SET EXERCISE: Copy out the lines between the one holding "This screenshot has width=871, height=567." and the one holding "click(x=62, y=230)", inclusive, with the requests included. Shift every coordinate in the answers by adding 35 to it.

INFORMATION SHOWN:
####

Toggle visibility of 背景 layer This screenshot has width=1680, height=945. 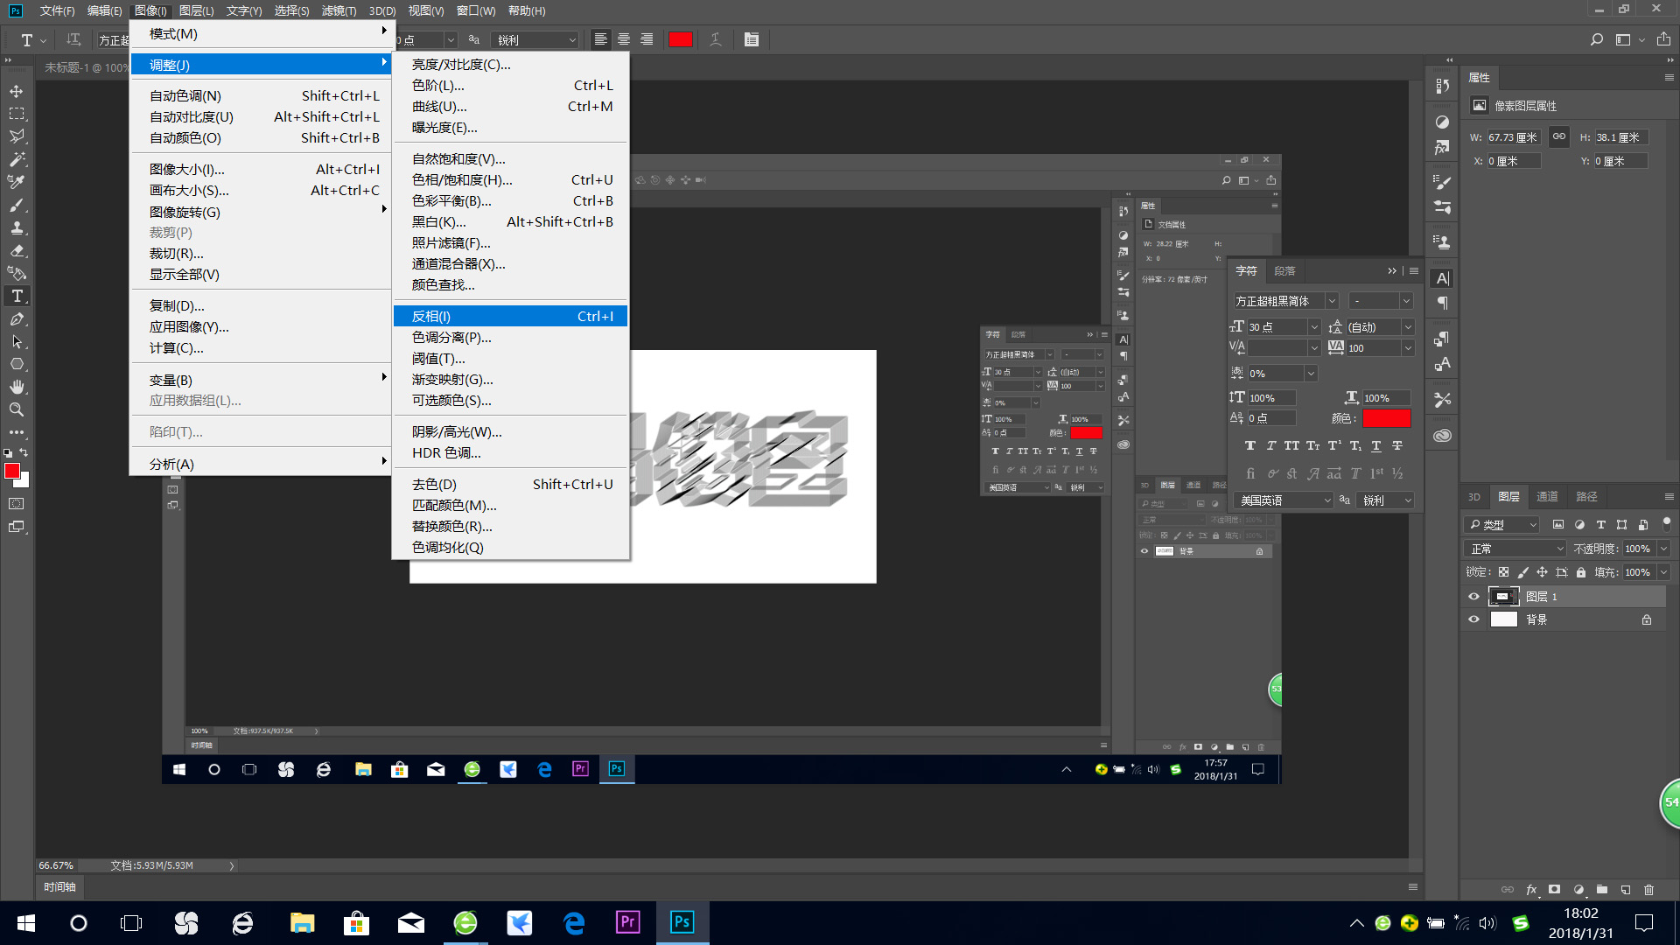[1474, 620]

####

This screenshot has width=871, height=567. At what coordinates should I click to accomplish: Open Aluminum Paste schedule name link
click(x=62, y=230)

####

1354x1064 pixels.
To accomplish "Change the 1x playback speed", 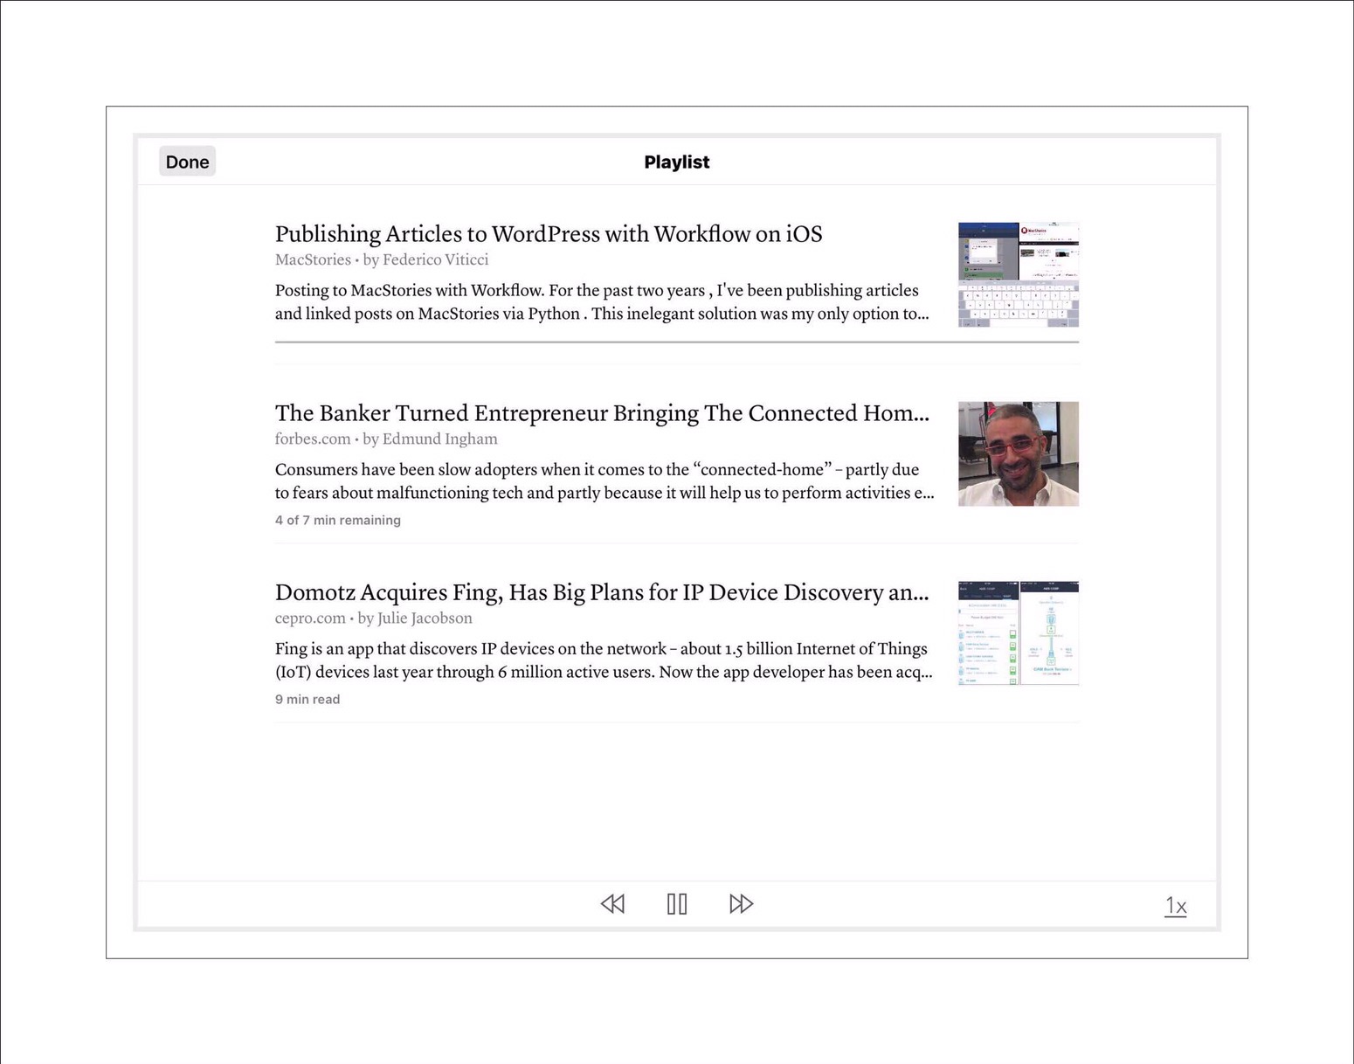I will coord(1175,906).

####

RESULT OF THIS TASK:
This screenshot has width=871, height=567. At what coordinates should I click to accomplish: Open Aluminum Paste schedule name link
click(x=97, y=265)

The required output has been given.